(Saved data entries)
■ ■ ■

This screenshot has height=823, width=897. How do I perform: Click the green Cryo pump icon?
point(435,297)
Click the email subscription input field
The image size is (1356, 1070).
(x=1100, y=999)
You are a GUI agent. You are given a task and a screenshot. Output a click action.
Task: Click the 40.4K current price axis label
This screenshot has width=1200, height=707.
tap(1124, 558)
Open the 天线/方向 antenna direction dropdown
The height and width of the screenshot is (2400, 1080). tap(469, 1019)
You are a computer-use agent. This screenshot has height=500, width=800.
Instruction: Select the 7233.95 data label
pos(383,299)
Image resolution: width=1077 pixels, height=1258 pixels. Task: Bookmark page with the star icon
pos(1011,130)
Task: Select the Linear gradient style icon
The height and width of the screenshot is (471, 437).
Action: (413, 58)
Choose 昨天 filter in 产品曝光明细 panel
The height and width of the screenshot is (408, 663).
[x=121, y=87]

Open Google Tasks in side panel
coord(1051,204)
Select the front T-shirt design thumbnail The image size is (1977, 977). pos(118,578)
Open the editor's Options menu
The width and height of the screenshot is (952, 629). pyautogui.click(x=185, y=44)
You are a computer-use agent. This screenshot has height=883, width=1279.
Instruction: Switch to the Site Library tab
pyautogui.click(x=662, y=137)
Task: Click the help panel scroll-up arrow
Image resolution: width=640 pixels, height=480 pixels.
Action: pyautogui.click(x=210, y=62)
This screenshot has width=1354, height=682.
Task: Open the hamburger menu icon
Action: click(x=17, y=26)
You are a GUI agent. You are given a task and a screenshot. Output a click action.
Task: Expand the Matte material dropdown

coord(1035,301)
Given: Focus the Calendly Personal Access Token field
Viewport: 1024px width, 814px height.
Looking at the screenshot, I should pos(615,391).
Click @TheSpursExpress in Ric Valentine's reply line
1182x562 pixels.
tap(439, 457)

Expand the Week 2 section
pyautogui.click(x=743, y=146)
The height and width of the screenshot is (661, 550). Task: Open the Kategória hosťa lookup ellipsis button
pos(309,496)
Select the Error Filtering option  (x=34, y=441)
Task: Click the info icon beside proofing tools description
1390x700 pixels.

■ ■ ■

* BRIEF: All that belongs in the answer is the lines from the start of the entries above through the line containing "Task: Select the Linear gradient style icon", each given exactly.

* RESPONSE FOR THIS EXERCISE:
This screenshot has height=823, width=897. How do I perform: Click the green Cryo pump icon?
point(435,297)
Click the email subscription input field
The image size is (1356, 1070).
(x=1100, y=999)
You are a GUI agent. You are given a task and a screenshot. Output a click action.
Task: Click the 40.4K current price axis label
This screenshot has width=1200, height=707.
tap(1124, 558)
Open the 天线/方向 antenna direction dropdown
The height and width of the screenshot is (2400, 1080). tap(469, 1019)
You are a computer-use agent. This screenshot has height=500, width=800.
Instruction: Select the 7233.95 data label
pos(383,299)
Image resolution: width=1077 pixels, height=1258 pixels. Task: Bookmark page with the star icon
pos(1011,130)
Task: Select the Linear gradient style icon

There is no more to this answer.